I have the full Press conference along with the transcript which includes images of the slides they were referring to...
Link to the cover page of the press conference, which was on 12 August 1969:
http://history.nasa.gov/ap11ann/FirstLunarLanding/cover.htmlWorthy of note in the questions are the usual cringeworthy "how did it feel" queries, which few of the early astronauts, other than John Glenn, were any good at answering. NASA hadn't trained them for public speaking.
Mike Collins summed it up quite well in the extras to the DVD of the movie, "In the Shadow of the Moon":--
Behind the Shadow
6. How do I feel?
0:00:10 Mike Collins: Here is one of the most momentous occasions. For the first time you've got three human beings that are leaving their home planet. They're leaving Mother Earth, they're flying off to God knows where — we hope the moon. Never been done before. So what do you say? You say, "Apollo 8, you are Go for TLI. Over."

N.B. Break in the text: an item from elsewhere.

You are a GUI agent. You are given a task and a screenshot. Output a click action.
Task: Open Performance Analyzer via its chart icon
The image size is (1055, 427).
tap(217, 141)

0:00:30 Mike Collins: It should've been, I don't know, some kind of invitation or a salutation or important message or some better way of communicating than saying, "You're Go for TLI." But any way, that was the way the space programme was.
0:00:48 Columbia above the Sea of Tranquillity. Crater Maskelyne, 24 km diameter, top right.
0:00:51 Maskelyne W, "Wash Basin", top centre.
0:00:53 Maskelyne B, top right.
0:00:57 Columbia next to Boot Hill, south of the east side of Maskelyne. Duke Island, south of the west side of Maskelyne, at 10:30 o'clock from Columbia.
0:00:59 Collins: I think the space programme would've been considerably different in the public view if astronauts had been trained differently or if they were different people.
0:01:01 Sidewinder Rille left of top centre.
0:01:13 Collins: We said earlier that being a military test pilot was the best background from a technical point of view, but was probably, I would add, the worst background from a public relations, of a public understanding, or an emotional point of view.
0:01:30 Collins: We were trained to transmit vital pieces of information. If someone had said from the ground to me in space, "Well, how do you feel about that?" I'd have said, "What? Huh?" You know, I don't know how I feel about that. "You want the temperature? You want the pressure? You want the velocity? You want the altitude? What do you mean how do I feel about that?"
0:01:54 Collins: It was not within our ken to share emotions or to utter extraneous information. Yes, things were terse, they were clipped. We were trained to give those essential pieces of information.
0:02:12 Collins: It seems, maybe, rather short-sighted, almost cruel, you might say, not to want to share anything, but if, on the other hand, you think about a whole sky full of airplanes, you've got 30 or 40 jet fighters all up there all on the same frequency, and saying, "Blue Four, say your fuel state."
0:02:35 Collins: "Well, I feel that my fuel state is just something that's so overwhelming to me I, I just am very reluctant but I have to report that I'm down to 1200 pounds."
0:02:45 Collins: Well, that guy would get grounded. He's supposed to, "Blue Four, 1200 pounds."
0:02:50 Collins: So, perhaps that helps explain why we were so "tight-lipped", you might say.